Most organisations still operate as if their environment were stable and predictable. Their structures, planning processes, governance, and performance measures all reflect the logic of an Industrial Operating Model. Yet the reality they face is dynamic, uncertain, and shaped by rapid shifts in technology and customer demand. The result is a growing mismatch between how organisations are designed and what their environment requires.
This tension is the core issue. The Industrial Operating Model assumes that work is knowable upfront, variation is harmful, planning provides control, and management coordinates through hierarchy. These assumptions created advantage in stable markets. They do not hold in dynamic ones. When leaders rely on them anyway, they unintentionally introduce delays, rework, and systemic fragility.
Organisations competing in dynamic contexts need a different theory of the business. The Agile Product Operating Model starts with a simple assertion, success depends on learning, adaptation, and continuous alignment with customers. It is built on empiricism, short feedback loops, and clear accountabilities. It uses Scrum as a social technology for transparency, inspection, and adaptation. It uses Kanban to make flow visible and measurable. It depends on leaders who create the enabling constraints for teams to make decisions close to the work.
The contrast between these two models is not stylistic. It is structural. The Industrial Operating Model places planning and control at the centre. The Agile Product Operating Model places learning and adaptation at the centre. Both are coherent. Only one matches today’s environment.
Leaders often underestimate how deeply the Industrial Operating Model shapes behaviour. Functional silos, project-based funding, stage gates, individual performance metrics, and hierarchical approvals all reinforce predict-and-control assumptions. These structures make adaptation slow, reduce transparency, and weaken accountability for outcomes. They create the illusion of control while increasing the organisation’s exposure to change.
Shifting to the Agile Product Operating Model requires more than adopting new practices. It requires making the organisation’s theory of the business explicit, testing its assumptions, and redesigning the system of work accordingly. Measurement must shift from output to outcome. Teams must be organised around products or value streams, not projects. Decision-making authority must move to the people closest to customers and technology. Evidence-Based Management provides the measures that allow leaders to understand value, capability, and improvement opportunities.
Scrum reinforces this shift through clarity of purpose and accountability. The Product Goal and Sprint Goal focus the organisation on outcomes rather than tasks. Transparency ensures leaders see real progress rather than reported progress. Inspection and adaptation create the cadence for continuous learning. These are not ceremonies; they are mechanisms for operating in uncertainty.
The transition becomes difficult when organisations try to mix elements of both models. Cross-functional teams constrained by project funding, “Agile delivery” governed by industrial gates, or adaptive goals managed through fixed-scope roadmaps produce friction and confusion. Leaders experience poor results because the organisation is operating with two incompatible theories of the business. The underlying logic of prediction quietly overrides attempts at adaptation.
What leaders must confront is the need for coherence.
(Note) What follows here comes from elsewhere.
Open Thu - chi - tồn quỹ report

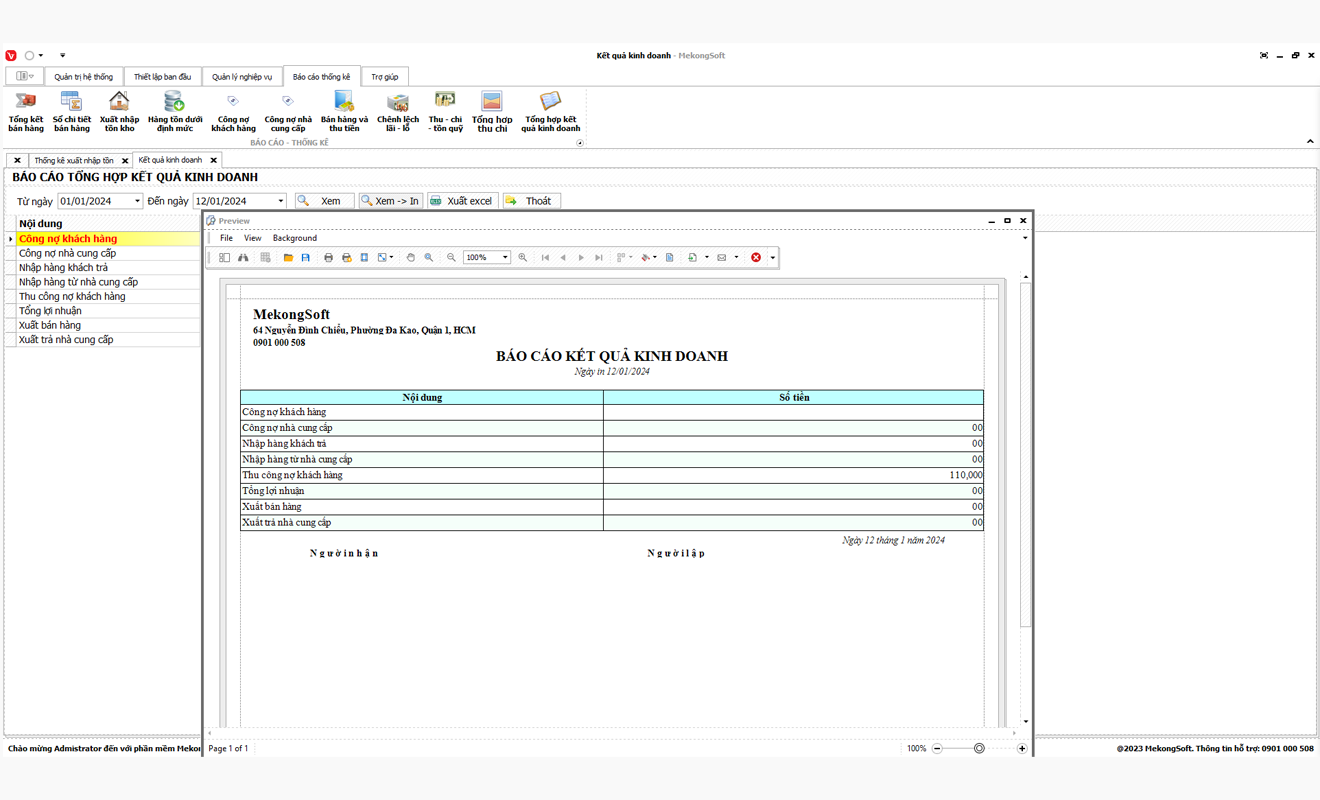445,111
Structures, measures, leadership behaviours, and team accountabilities must all align to the same operating model. This is not about adopting specific frameworks. It is about aligning the organisation around a clear understanding of how value is created and how decisions should be made.
This shift requires discipline. Leaders must examine which structures and processes assume predictability and which support adaptation. They must remove those that slow feedback or dilute accountability. They must support teams with the technical capabilities, such as continuous integration and continuous delivery, that enable empirical control at scale. They must maintain clarity of goals while allowing plans to evolve as learning occurs.
The organisations that make this shift gain the ability to sense and respond quickly. They reduce waste caused by obsolete plans, avoid decision-making bottlenecks, and stay closer to customer needs. They build systems that learn continuously rather than operate on outdated assumptions.
The starting point is recognising that an operating model designed for stable markets cannot succeed in dynamic ones. Once that is acknowledged, the path becomes clearer. Leaders can redesign their systems of work around empiricism, customer value, and adaptive structures that reflect the environment they are actually operating in.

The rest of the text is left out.